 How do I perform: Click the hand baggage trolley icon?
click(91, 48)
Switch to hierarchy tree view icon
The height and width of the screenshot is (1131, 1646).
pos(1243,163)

* _Problem to solve_: Print every entry exactly as it appears.

* _Written response_:
 How do I perform: Click the hand baggage trolley icon?
click(91, 48)
Switch to hierarchy tree view icon
The height and width of the screenshot is (1131, 1646).
pos(1243,163)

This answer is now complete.